**Work item**. Make an exact copy of the records, with the pictures left out.

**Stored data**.
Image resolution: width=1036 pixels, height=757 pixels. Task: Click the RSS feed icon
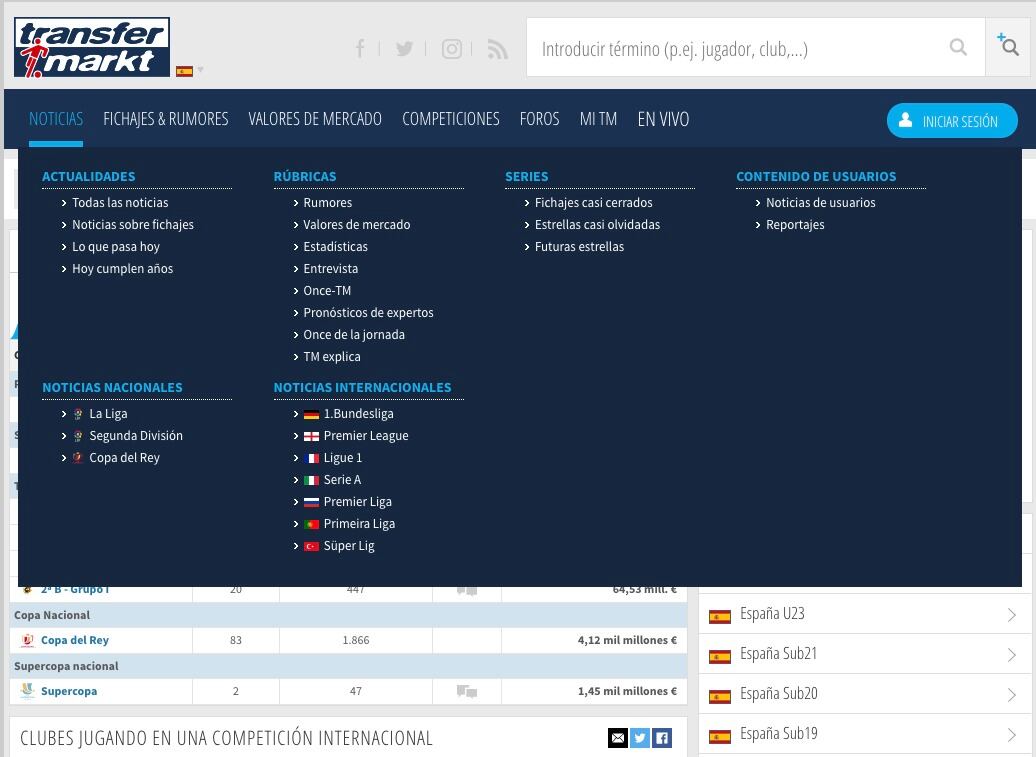pyautogui.click(x=497, y=49)
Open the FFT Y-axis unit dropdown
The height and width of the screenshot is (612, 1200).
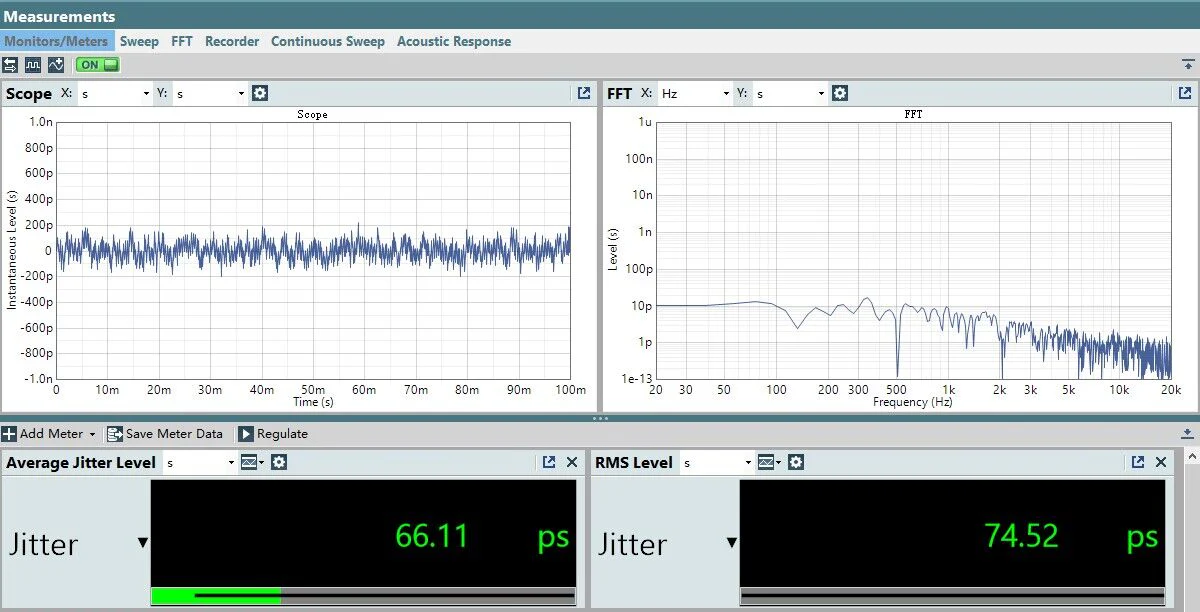(x=790, y=94)
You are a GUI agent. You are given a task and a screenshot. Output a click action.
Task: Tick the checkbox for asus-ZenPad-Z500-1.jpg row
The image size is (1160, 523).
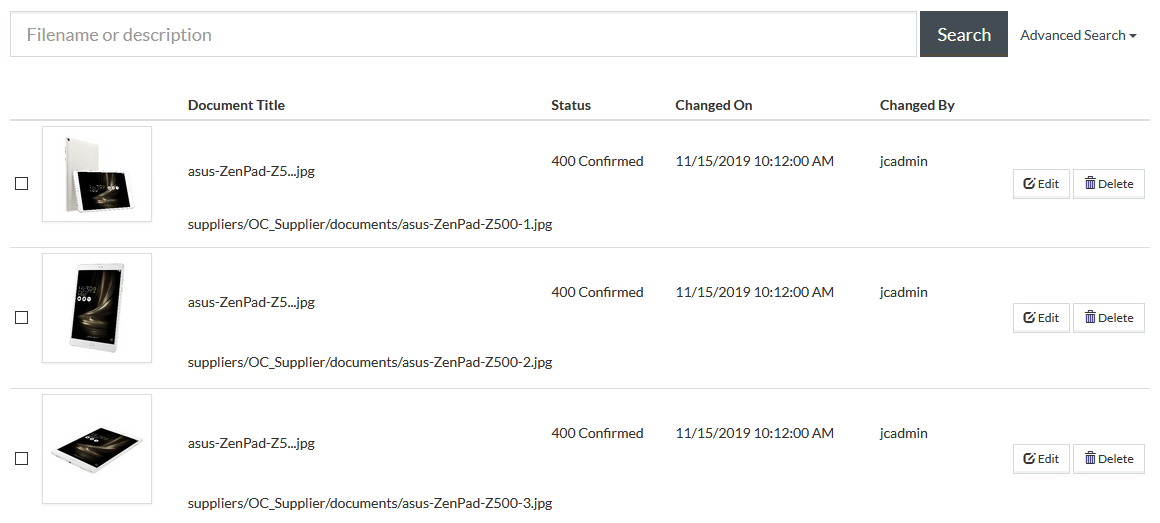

**Result of the exercise**.
Image resolution: width=1036 pixels, height=757 pixels. Task: Click the RSS feed icon
pyautogui.click(x=497, y=49)
Open the FFT Y-axis unit dropdown
The height and width of the screenshot is (612, 1200).
(x=790, y=94)
You are a GUI agent. You are given a task and a screenshot. Output a click action.
Task: Tick the checkbox for asus-ZenPad-Z500-1.jpg row
The image size is (1160, 523).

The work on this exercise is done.